(di Gianni De Paoli) Sono Davide Bendinelli e Orietta Salemi le punte di diamante ( si fa per dire) del partitino di Renzi a Verona. Il primo arrivato da Forza Italia, la seconda dal Pd. Entrambi si apprestano a chiedere il voto agli elettori per le regionali del 20 settembre.

A questo punto però è bene che i veronesi, che come gli altri veneti al referendum del 2017 hanno votato al 99% in favore dell’autonomia, sappiano che Renzi è nemico del Nord. Come pensare altrimenti guardando quello che ha fatto? In linea con l’impostazione centralista della sinistra italiana, appena mitigata dalla legge “Bassanini” che qualcosina alle istanze autonomiste aveva concesso, Renzi e il Pd si sono battuti per abrogare con referendum la riforma federalista del 2005 del governo Berlusconi, cancellando in un sol colpo tutto ciò che era stato attuato in termini di sussidiarietà e responsabilizzazione nel governo del paese.
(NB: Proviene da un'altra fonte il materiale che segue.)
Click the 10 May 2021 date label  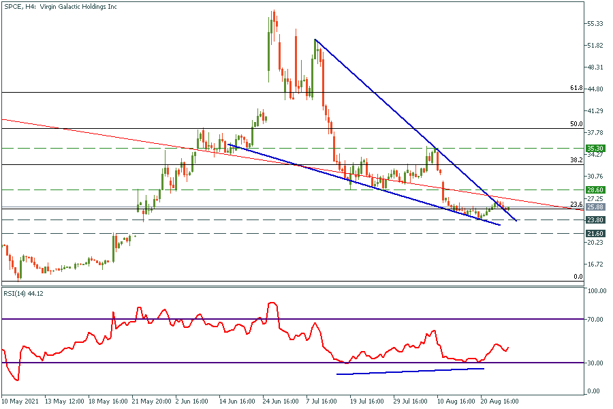click(x=21, y=402)
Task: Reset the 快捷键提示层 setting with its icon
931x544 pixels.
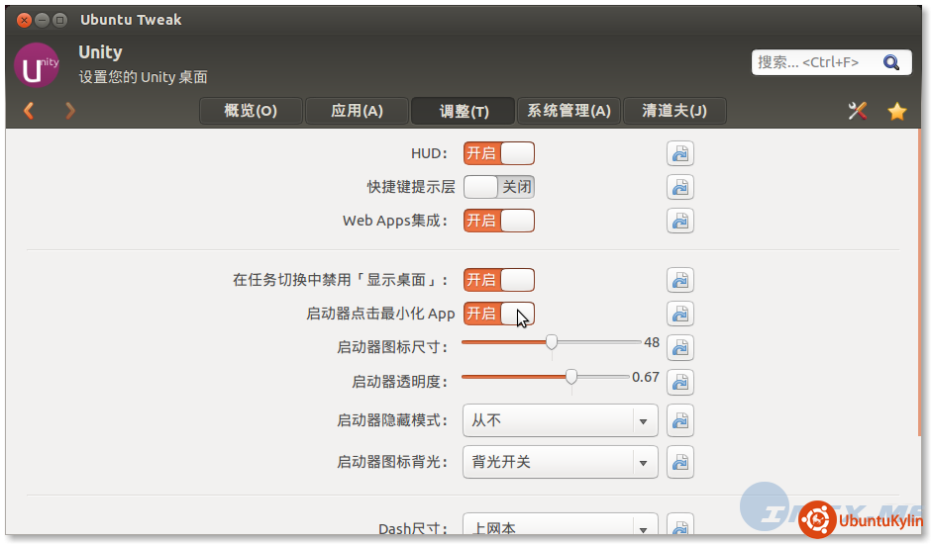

Renzi ha confermato la tendenza restauratrice quando la sua maggioranza ha bocciato il referendum per il conferimento dello statuto speciale al Veneto. Poi, a grappolo, c’è stata tutta una serie di sue dichiarazioni contro le regioni che, secondo lui, sono troppe, inutili, sprecone e mal gestite. Come se si potessero mettere sullo stesso piano il Veneto, la Calabria o la Sicilia. Ha poi pensato bene di istituire il Ministero per il Mezzogiorno, con i relativi costi che tutti possiamo immaginare, mentre il suo ministro per gli affari regionali, Boccia, ha fatto di tutto per metter i bastoni fra le ruote nella trattativa per la concessione dell’autonomia al Veneto. Motivo per il quale l’autonomia non l’abbiamo ancora ottenuta. Questa è la politica di Renzi: uno schiaffo al Veneto. E meglio che gli elettori se lo ricordino quando Bendinelli e la Salemi andranno a chiedere loro il voto per le regionali.